У каждого века есть свой мифический счастливый человек — наделенный мудростью, гениальностью, святостью, красотой и каким угодно еще редким достоинством, которым не могут похвастаться Многие. Счастливый человек двадцатого века — это человек при деньгах. Поскольку наша вера в загробную жизнь, когда всем воздастся по заслугам, рассыпалась гораздо быстрее, чем успела развиться наша способность творить воздаяния в жизни нынешней, решимость дотянуться до идеала стала поистине безудержной.

 У каждого возраста своя взрослость. Ребенок вполне может быть взрослым в его собственном детском мире. Но сегодня наиболее развитые общества учат подрастающее поколение быть взрослыми, когда они еще только подростки. Подростки, «тинэйджеры», начинают с поразительной ловкостью имитировать взрослость, и в результате многие взрослые по годам люди на самом деле остаются вечными подростками, имитирующими взрослость. Разные факторы социального давления останавливают их развитие на стадии псевдовзрослости и вынуждают их надеть маску, которой они поначалу пользуются, чтобы выглядеть взрослыми, а после носят уже не снимая.

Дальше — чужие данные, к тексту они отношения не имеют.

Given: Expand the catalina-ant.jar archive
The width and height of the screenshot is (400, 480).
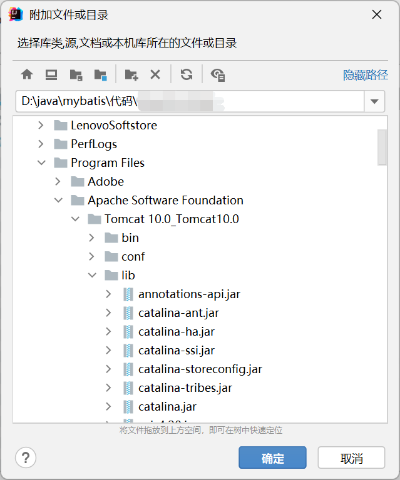Looking at the screenshot, I should (x=109, y=313).
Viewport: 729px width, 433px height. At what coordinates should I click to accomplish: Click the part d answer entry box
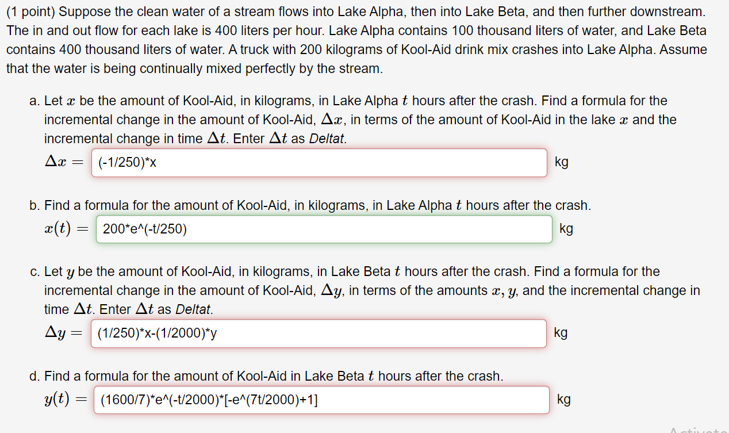pos(319,400)
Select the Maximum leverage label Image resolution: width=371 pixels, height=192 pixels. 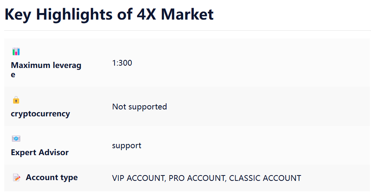46,70
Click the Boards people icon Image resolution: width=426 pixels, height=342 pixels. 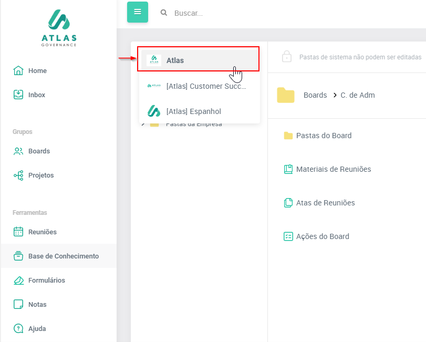(18, 151)
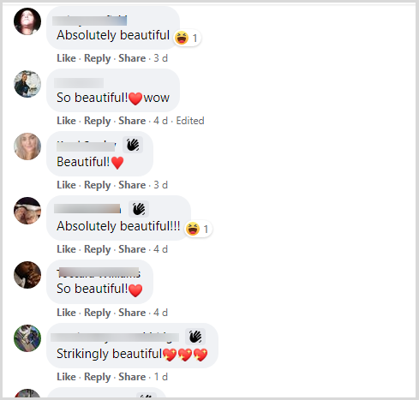This screenshot has width=419, height=400.
Task: Click the '4 d' timestamp on the 'Absolutely beautiful!!!' comment
Action: pyautogui.click(x=160, y=249)
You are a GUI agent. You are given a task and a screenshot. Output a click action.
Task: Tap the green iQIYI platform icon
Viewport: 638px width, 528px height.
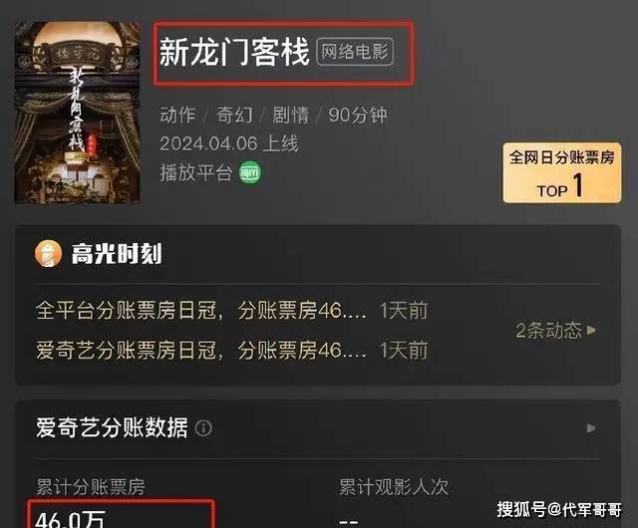[250, 172]
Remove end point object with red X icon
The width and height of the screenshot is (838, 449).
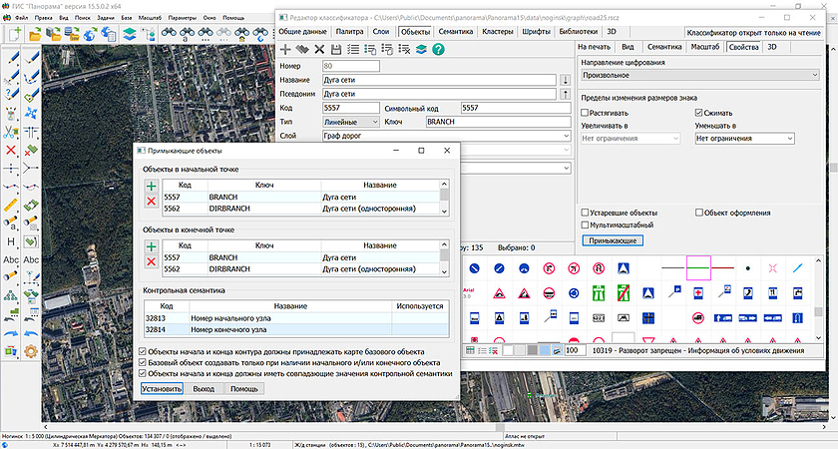[151, 261]
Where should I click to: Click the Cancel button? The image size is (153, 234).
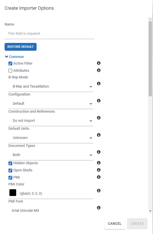115,224
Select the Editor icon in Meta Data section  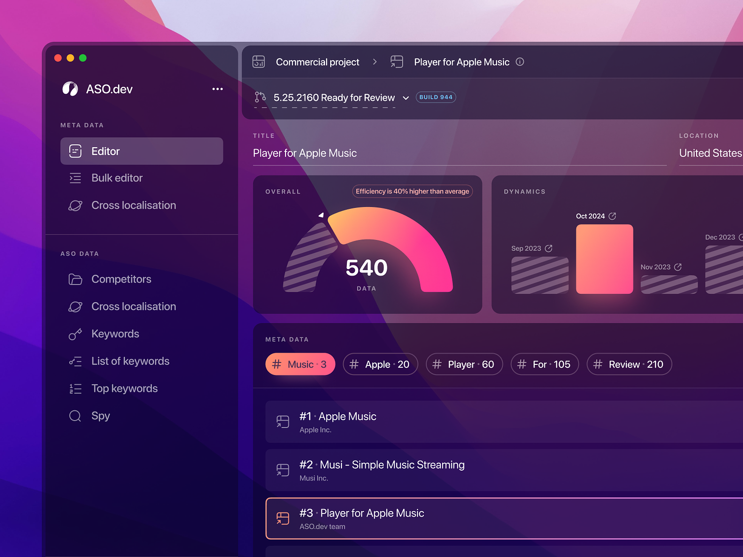tap(76, 151)
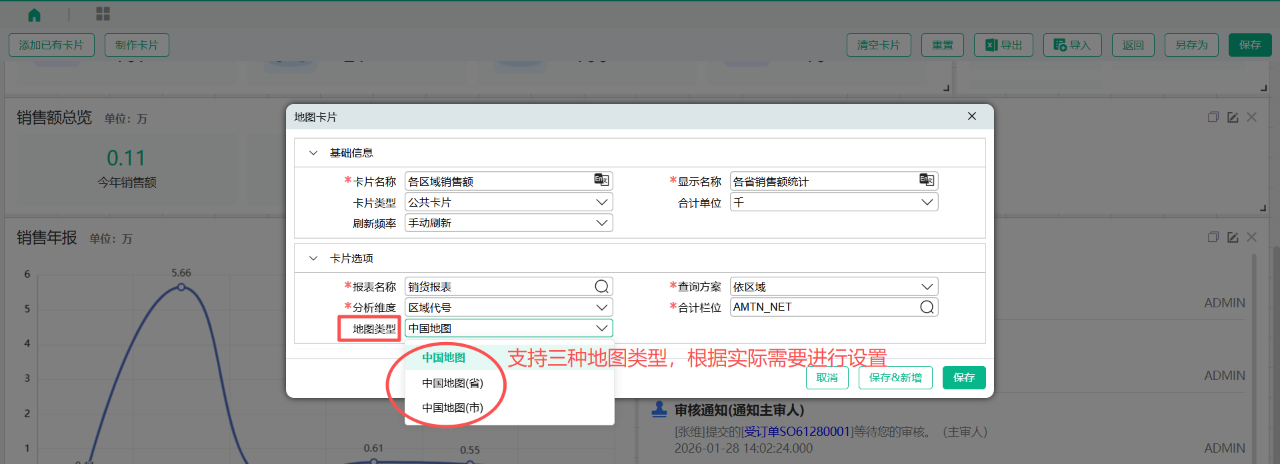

 У нас нет гарантии, что человечество — не какой-то сбой в эволюции, не обреченная на вымирание побочная линия. Возможно, мы, самое большее, всего-навсего эксперимент, одно из вероятных направлений в общем процессе. Сознание наделило нас способностью не только сохранять, но и уничтожать себя. Именно это со всей очевидностью показывает, что принадлежность к человеческому роду — не  привилегия, а несообразность для всего сущего, кроме самого человеческого рода.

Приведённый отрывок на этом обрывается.